I monaci birmani tornano in piazza
Rapporto di Human Rights Watch: la giunta usa baby-soldati
di RAIMONDO BULTRINI la Repubblica 01 NOVEMBRE
BANGKOK - La rivolta dei monaci è ripresa. In piccola scala, ma potente abbastanza da riportare l’attenzione del mondo sul caso Birmania. Erano poco più di duecento, allineati lungo una traversa minore della cittadina di Pakokku, consapevoli che il valore simbolico del loro gesto andava ben oltre il numero. Intanto, l’organizzazione per i diritti umani Human rights watch denuncia la giunta militare di arruolare bambini, anche di 10 anni appena, nel suo esercito. In un rapporto si afferma che i militari stanno ricorrendo ai bambini soldati per fronteggiare «la continua espansione dell’esercito, l’alto tasso di diserzione e la mancanza di volontari».
Proprio a Pakokku è iniziato tutto come una fiammata 55 giorni fa, il 5 di settembre. Quel giorno parecchi religiosi, venerati dalla popolazione e in teoria dagli stessi governanti, vennero pestati a sangue dai militari mentre cantavano i Sutra buddisti per protestare contro l’aumento dei prezzi e la condizione di miseria della popolazione. Alcuni soldati vennero sequestrati in un monastero e i religiosi chiesero le scuse formali del regime, che rispose con la repressione delle manifestazioni in tutto il paese e l’uccisione di un numero imprecisato di monaci e civili. Da oltre un mese era tornata una calma apparente senza più spiegamenti di truppe, ma la rabbia non era diminuita, tanto che la giunta militare ha riportato nei giorni scorsi i carri armati nelle strade di Rangoon, già temendo evidentemente quello che, ancora in piccolo, è successo a Pakokku.

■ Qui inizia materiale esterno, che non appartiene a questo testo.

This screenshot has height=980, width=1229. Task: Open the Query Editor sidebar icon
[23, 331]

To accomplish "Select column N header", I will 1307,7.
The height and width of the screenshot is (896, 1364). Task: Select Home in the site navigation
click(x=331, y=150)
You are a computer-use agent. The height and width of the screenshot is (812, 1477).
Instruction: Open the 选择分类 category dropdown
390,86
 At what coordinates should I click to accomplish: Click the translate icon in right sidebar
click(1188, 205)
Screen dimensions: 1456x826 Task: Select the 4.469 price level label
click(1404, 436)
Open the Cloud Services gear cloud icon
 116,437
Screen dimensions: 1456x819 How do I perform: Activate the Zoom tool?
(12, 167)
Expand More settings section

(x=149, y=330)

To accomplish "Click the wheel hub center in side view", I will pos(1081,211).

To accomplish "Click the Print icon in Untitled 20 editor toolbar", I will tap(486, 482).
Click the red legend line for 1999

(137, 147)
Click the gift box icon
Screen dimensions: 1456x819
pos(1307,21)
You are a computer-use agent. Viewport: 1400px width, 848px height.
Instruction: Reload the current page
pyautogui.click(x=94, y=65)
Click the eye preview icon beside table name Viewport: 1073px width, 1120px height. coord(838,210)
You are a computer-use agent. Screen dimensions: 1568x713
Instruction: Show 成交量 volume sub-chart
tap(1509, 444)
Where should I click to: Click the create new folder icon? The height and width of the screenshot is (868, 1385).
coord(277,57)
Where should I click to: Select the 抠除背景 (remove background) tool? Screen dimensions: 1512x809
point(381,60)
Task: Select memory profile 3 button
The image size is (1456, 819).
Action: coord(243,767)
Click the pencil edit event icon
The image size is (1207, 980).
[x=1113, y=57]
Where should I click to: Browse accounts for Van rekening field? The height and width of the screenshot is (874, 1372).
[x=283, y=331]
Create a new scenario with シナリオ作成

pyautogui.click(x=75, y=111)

«Non eravamo in molti - ha spiegato all’emittente norvegese Democratic Voice of Burma uno dei monaci partecipanti - perché non avevamo pianificato la protesta. Ma ce ne saranno presto di più grandi e più organizzate». Da pochi giorni infatti è finito il periodo del ritiro spirituale dei monaci durante il monsone, e a migliaia sono tornati liberi di muoversi. Nella sola Pakokku, città tessile sulle rive del fiume Ayeyarwady, ci sono più di 80 prestigiosi monasteri con migliaia di monaci, trovandosi vicina ai celebri stupa buddhisti dell’antica capitale Pagan.
Alle otto e mezza di mattina dai monasteri di Sasana Wihmula, di Bodhi Mandaing e Mya si sono raccolti dietro alla bandiera color arancio detta Sasana, simbolo dell’eredità spirituale del Buddha, e hanno camminato in direzione della pagoda di Shwe Ku recitando il Metta Sutta, lo stesso di 55 giorni prima.
Nessuno li ha fermati, forse per il numero relativamente esiguo, o per la sorpresa come avvenne a settembre. Ma i partecipanti hanno assicurato di aver messo nel conto anche un’aggressione: «Noi non abbiamo paura di venire arrestati o torturati - ha detto il monaco testimone - perché facciamo questo per Sasana». La protesta di ieri - ha spiegato - «è la continuazione di quelle del mese scorso, perché le nostre richieste non sono state ancora accolte: domandiamo la riduzione dei prezzi, la riconciliazione nazionale e l’immediata liberazione di Aung San Suu Kyi e di tutti i prigionieri politici».